Do serve homemade snacks whenever you can. If you make your own cakes, cookies, and other treats, you can control the amount of sugar or fat used, and you can add healthy ingredients, such. as grains, nuts, and fruits.
Don’t use food as a pacifier, giving sweets to quiet children down. Neither should foods be used as a reward.
Don’t be afraid to set limits. If a child is clamoring for a snack you feel is not good, a parent should determine how often and how much the child is allowed to eat.
Don’t go overboard on regulations. Banning food completely will only make it more enticing to most children.
Here’s a quick way to check how much fat a cracker contains: just rub it on a paper napkin. If the cracker leaves an oily smudge, it’s likely to be high in fat.
PLAN AHEAD
Resist the urge for sweets by making tasty low-fat snack alternatives easily available. For example, place a tangerine or an apple on top of your desk as soon as you get to work. When the doughnut wagon comes around, seeing your mid-morning snack ready and waiting can make it easier to say no.
Keep the refrigerator at home stocked with tempting packages. Store leftovers-— turkey or chicken breast, or a favorite pasta dish, for example—in snack-size portions. Tell family members to help themselves.
Be sure to check the label before buying packaged fruit drinks and punches. Some are very high in sugar and corn syrup, a sweetener, and the juice content may be very low.
Try homemade yogurt pops to satisfy an ice cream craving. Combine six ounces of undiluted frozen fruit-juice concentrate with eight ounces of plain low-fat yogurt. Freeze in an ice cube tray or small paper cups. Place a wooden stick in the center of each cup when the mixture is partially frozen.
Stock the refrigerator with an assortment of plain soda water and flavored varieties. Get in the habit of making your own punch, combining fruit juices and seltzer.
Fill a candy jar with low-fat cereal. it’s as crunchy as some popular candy but lower in fat and calories.
For an easy snack that supplies fiber and assorted vitamins and minerals, freeze seedless grapes and bananas (whole or chunks). Put peeled bananas in foil or sealed plastic bags.
For a snack that can be prepared in a few seconds, take a cup of unsalted pretzels and break them into bite-size pieces. Combine them with a cup of unsalted roasted peanuts, a cup of raisins, and half a cup of unsalted sunflower seeds. Store in an air-tight container. Makes 12 servings, approximately 1/4 cup each.
FUEL UP FOR EXERCISE
For a reliable energy boost that provides fuel in the form of carbohydrates, eat a hard roll, pita (pocket) bread, a bagel, or other low-fat, low-sodium bread.
Everyone who exercises regularly should use the food pyramid guidelines to get plenty of whole-grain bread and cereals, vegetables, and other complex carbohydrates. The body converts these carbohydrates to glucose, which, stored as glycogen, provides the primary fuel for muscles.

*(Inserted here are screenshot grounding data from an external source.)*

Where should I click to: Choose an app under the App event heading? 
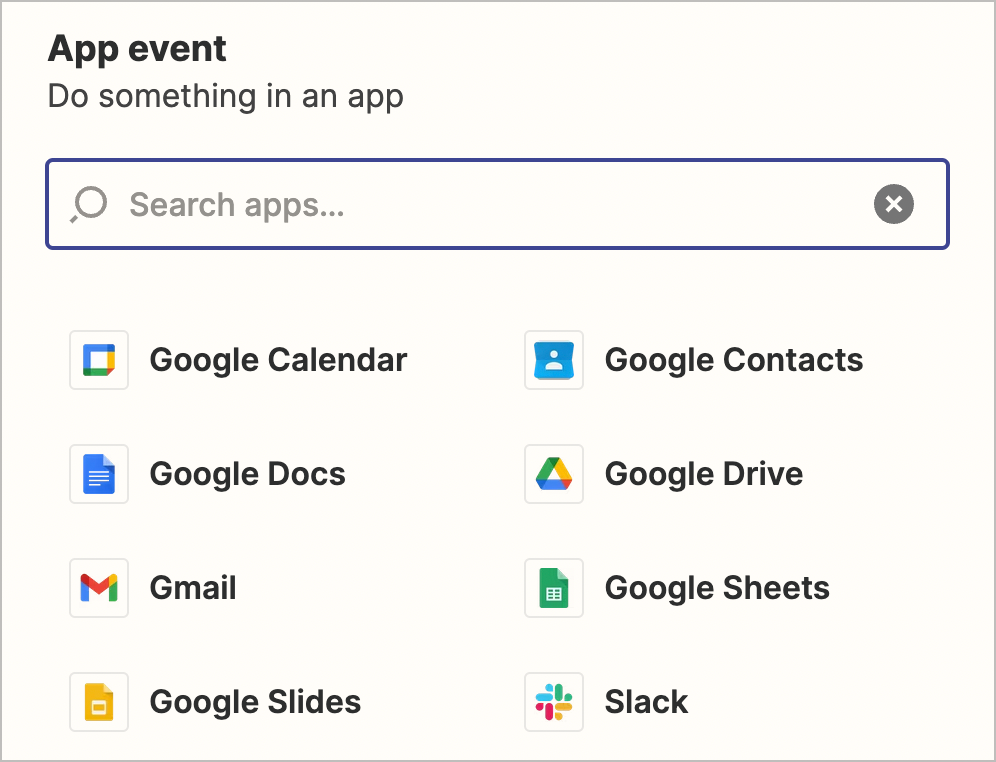(x=278, y=359)
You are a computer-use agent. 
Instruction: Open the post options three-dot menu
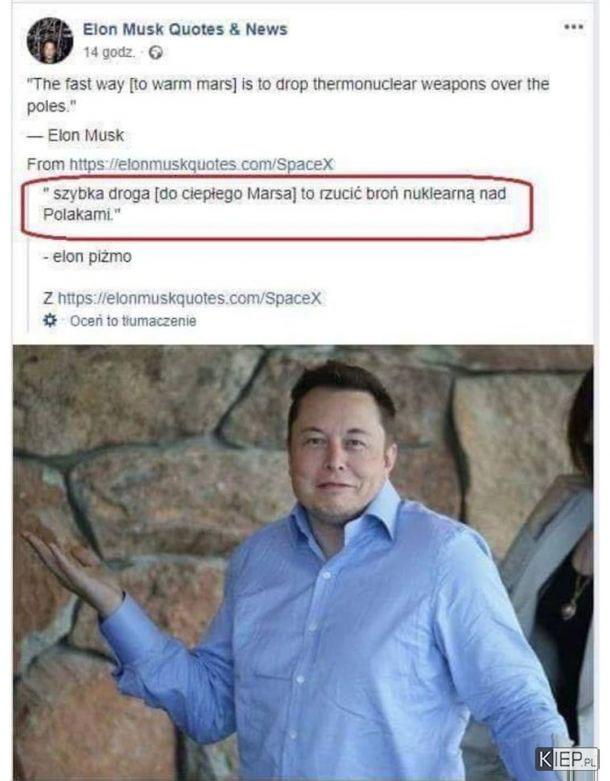pyautogui.click(x=573, y=26)
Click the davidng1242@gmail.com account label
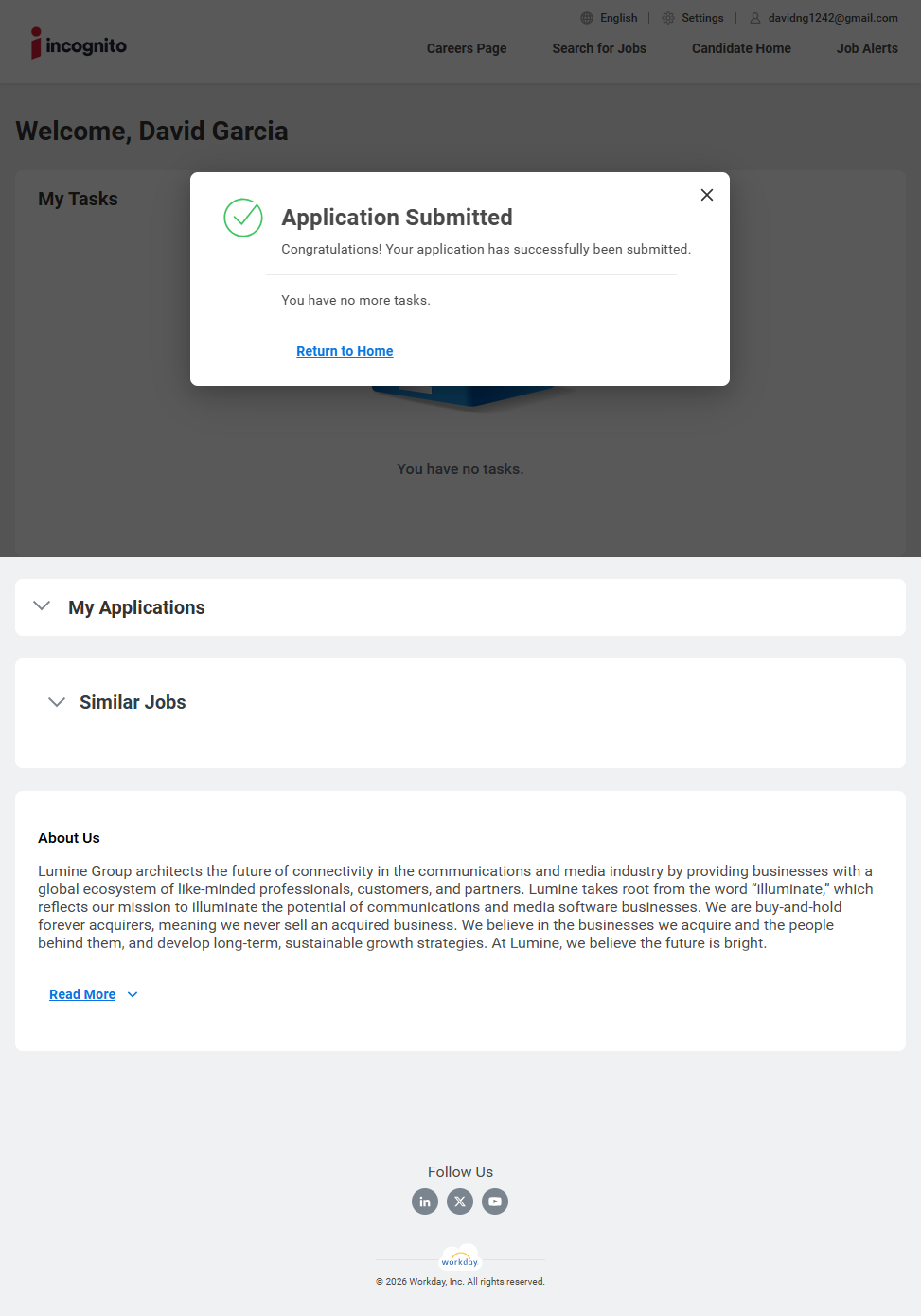This screenshot has width=921, height=1316. [x=833, y=18]
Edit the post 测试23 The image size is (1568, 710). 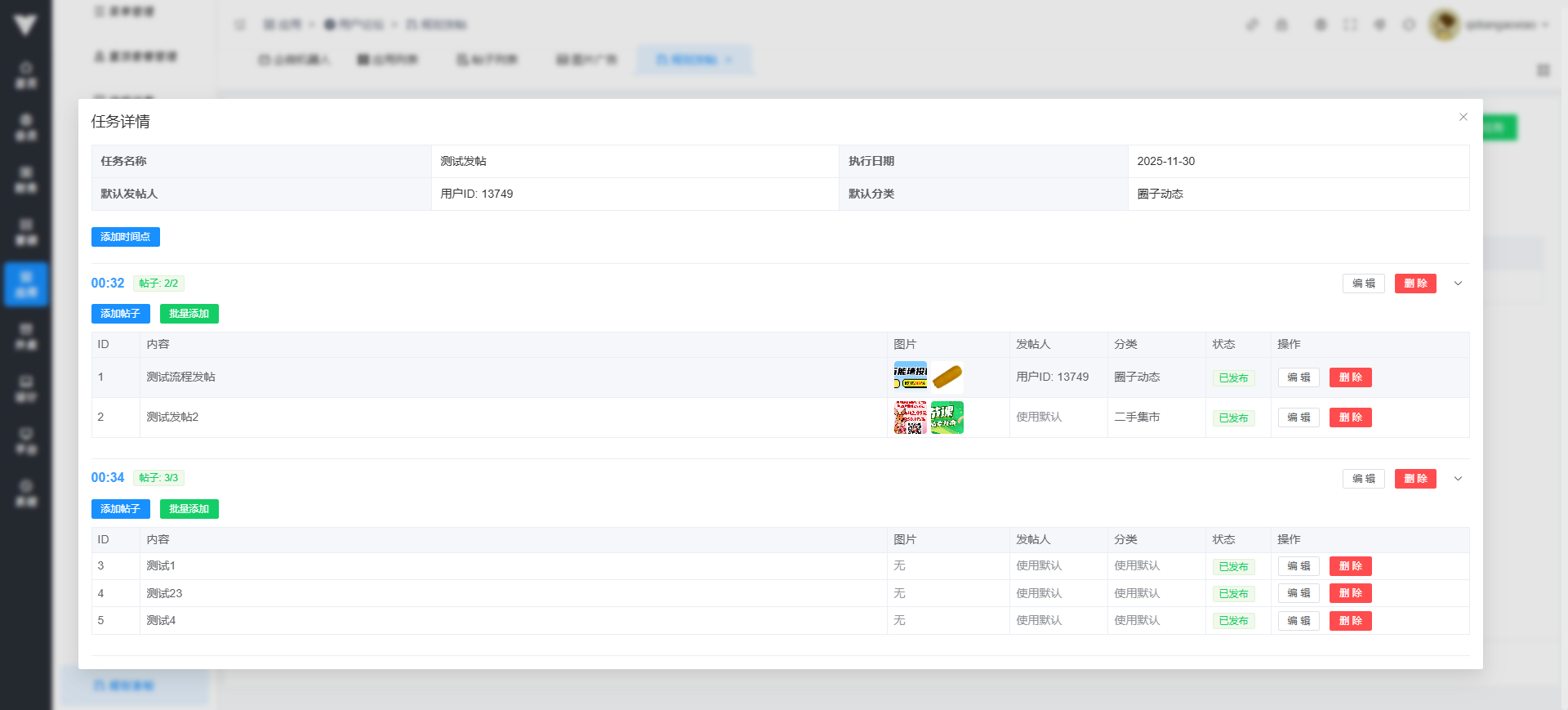click(1298, 593)
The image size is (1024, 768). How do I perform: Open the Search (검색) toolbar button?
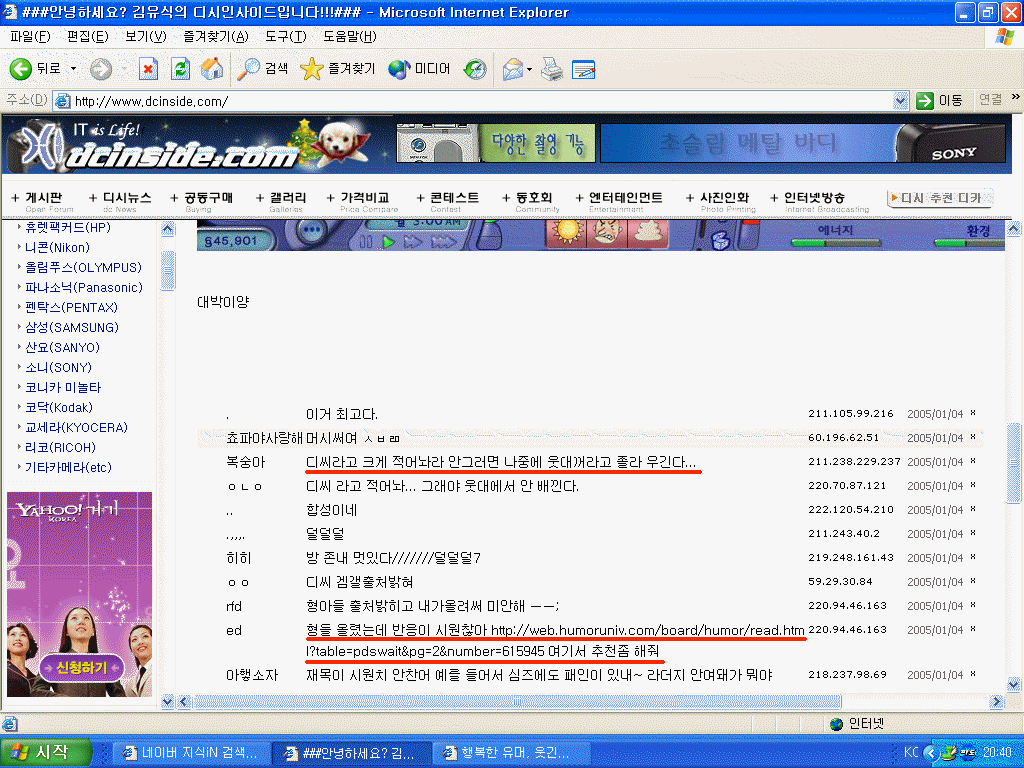[264, 69]
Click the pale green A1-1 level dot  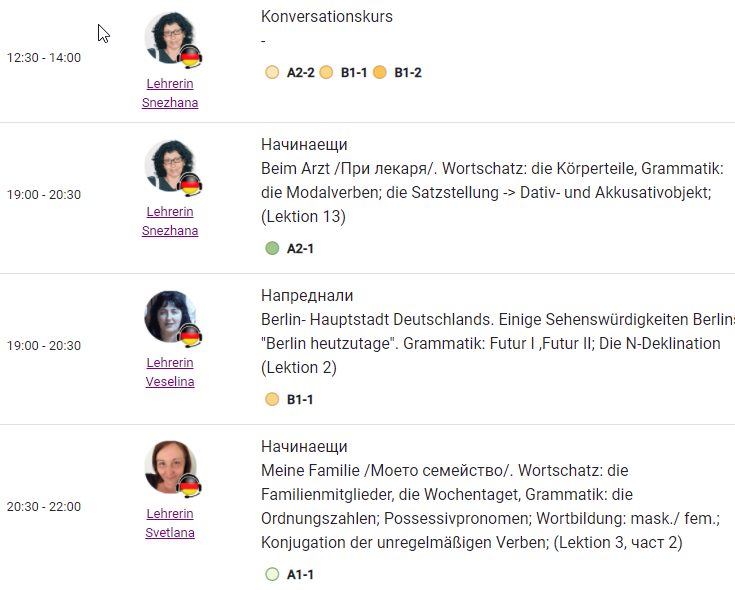(x=272, y=574)
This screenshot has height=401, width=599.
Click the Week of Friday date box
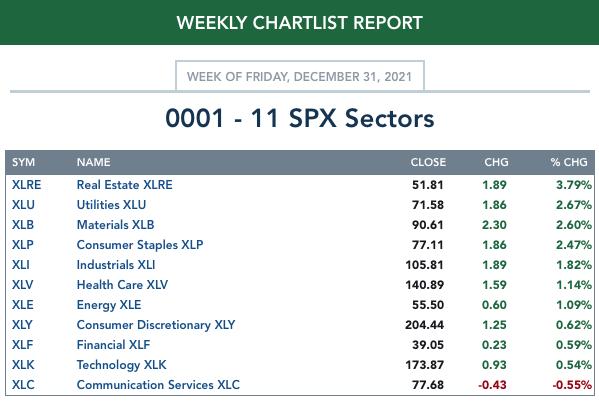[300, 76]
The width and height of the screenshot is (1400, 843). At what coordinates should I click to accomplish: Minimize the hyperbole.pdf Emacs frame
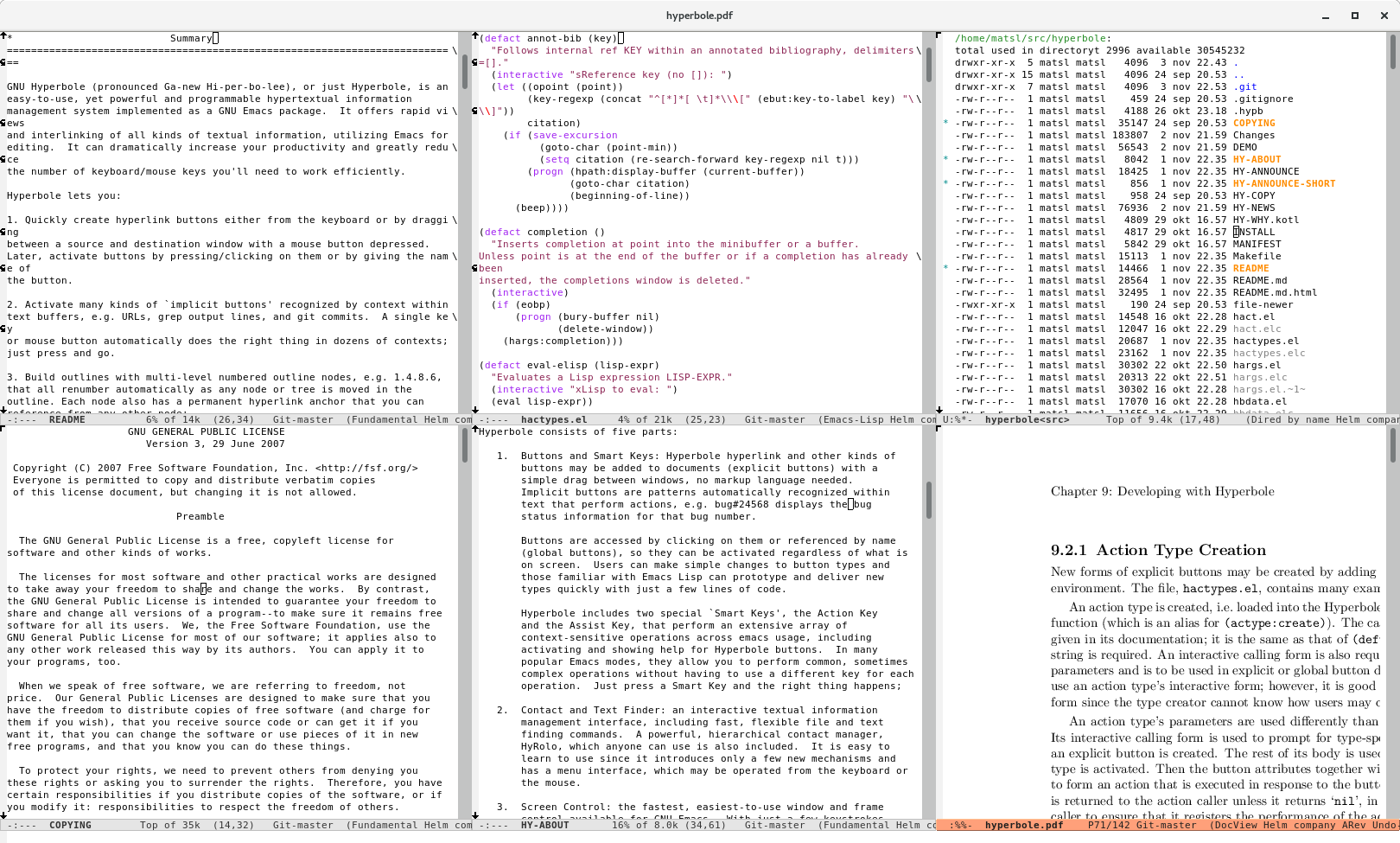point(1326,16)
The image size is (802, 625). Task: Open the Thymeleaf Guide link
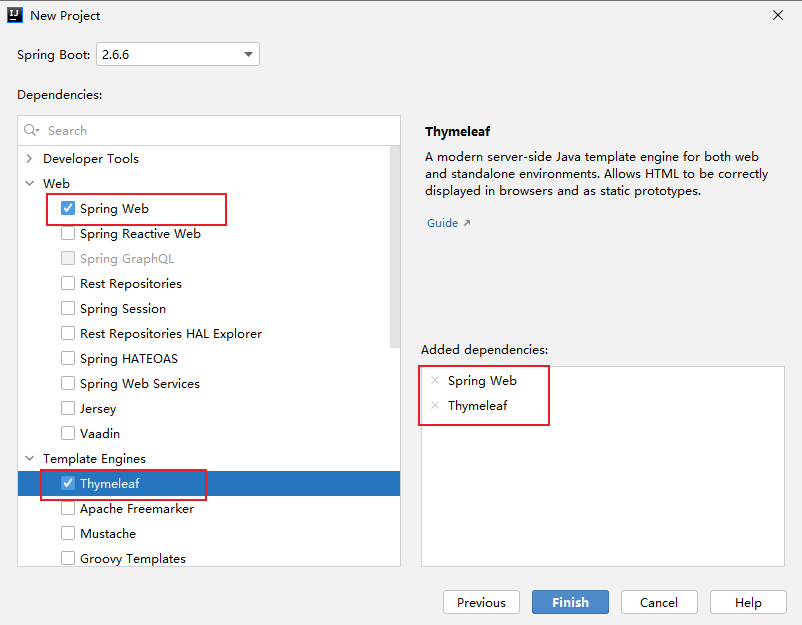pos(443,222)
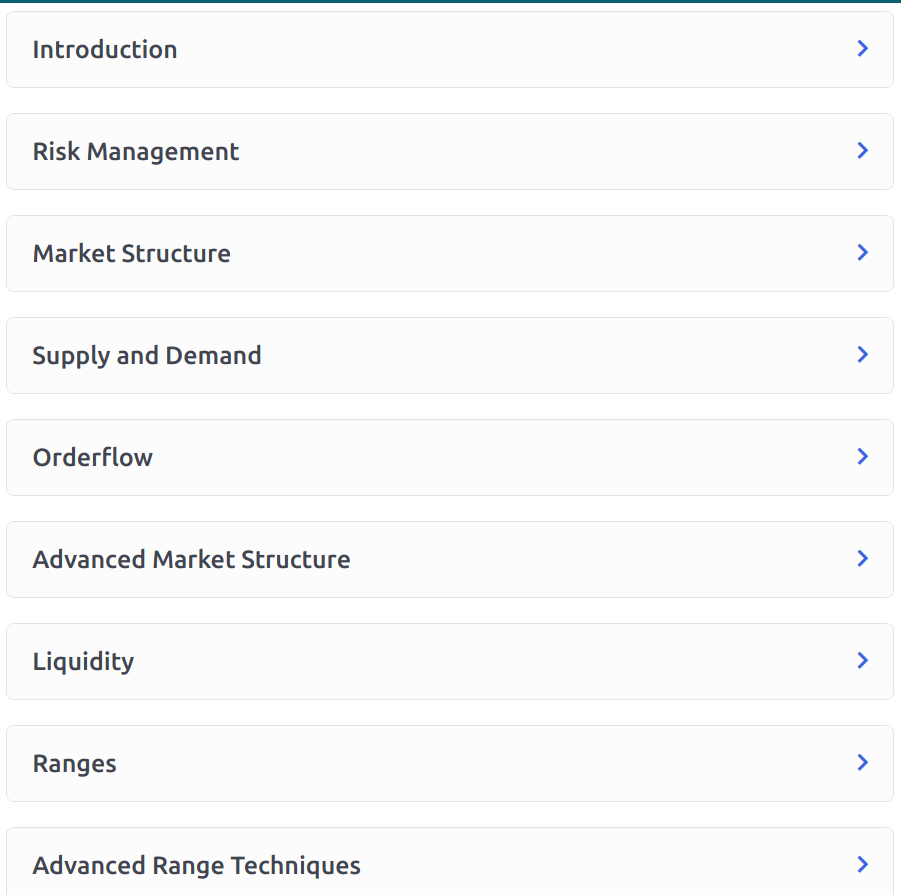
Task: Open the Advanced Range Techniques label
Action: [197, 866]
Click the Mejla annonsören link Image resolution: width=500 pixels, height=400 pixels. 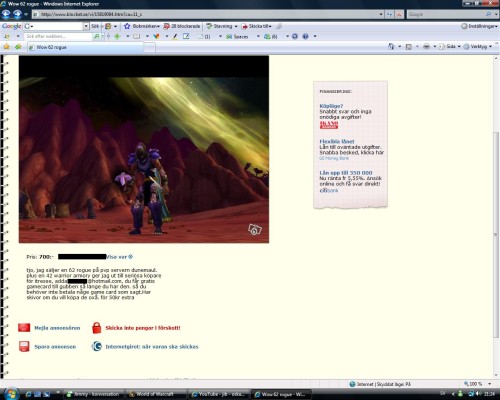(x=57, y=328)
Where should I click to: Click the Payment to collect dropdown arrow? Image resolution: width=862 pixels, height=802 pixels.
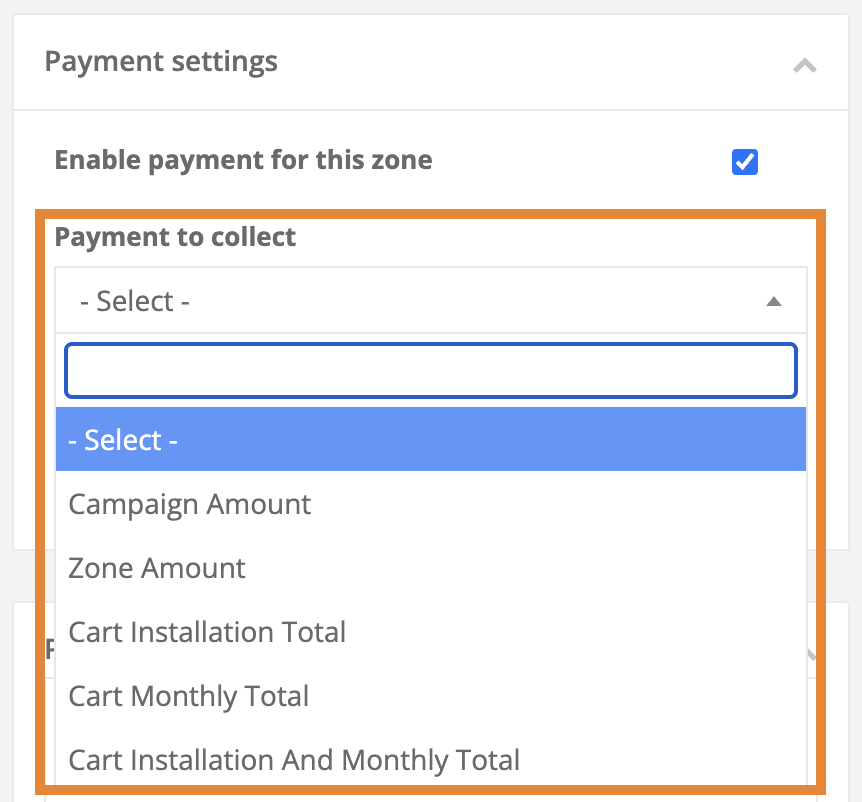pos(773,301)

“Energy bars” by any name (sports bars, power bars, and nutrition bars) won’t boost your athletic performance. As a rule, these bars won’t give you more energy than any other high carbohydrate snack. Some are low in fat, but others contain as much fat as a chocolate bar.
it’s a myth that eating a sugary snack right before exercising will boost your energy. The sugar in candy bars does raise blood glucose levels, but it provides energy for a relatively brief period.
For family members who work out regularly, post on a kitchen bulletin board a list of suggested snacks. Some that are high in iron, which is essential for healthy blood and muscles, are dried apricots, iron-fortified breads and cereals, nuts, and sunflower seeds. For calcium, which is needed for strong bones and muscles, list snacks of cheese (preferably European varieties), custard, pudding, ice milk, and, of course, low-fat milk.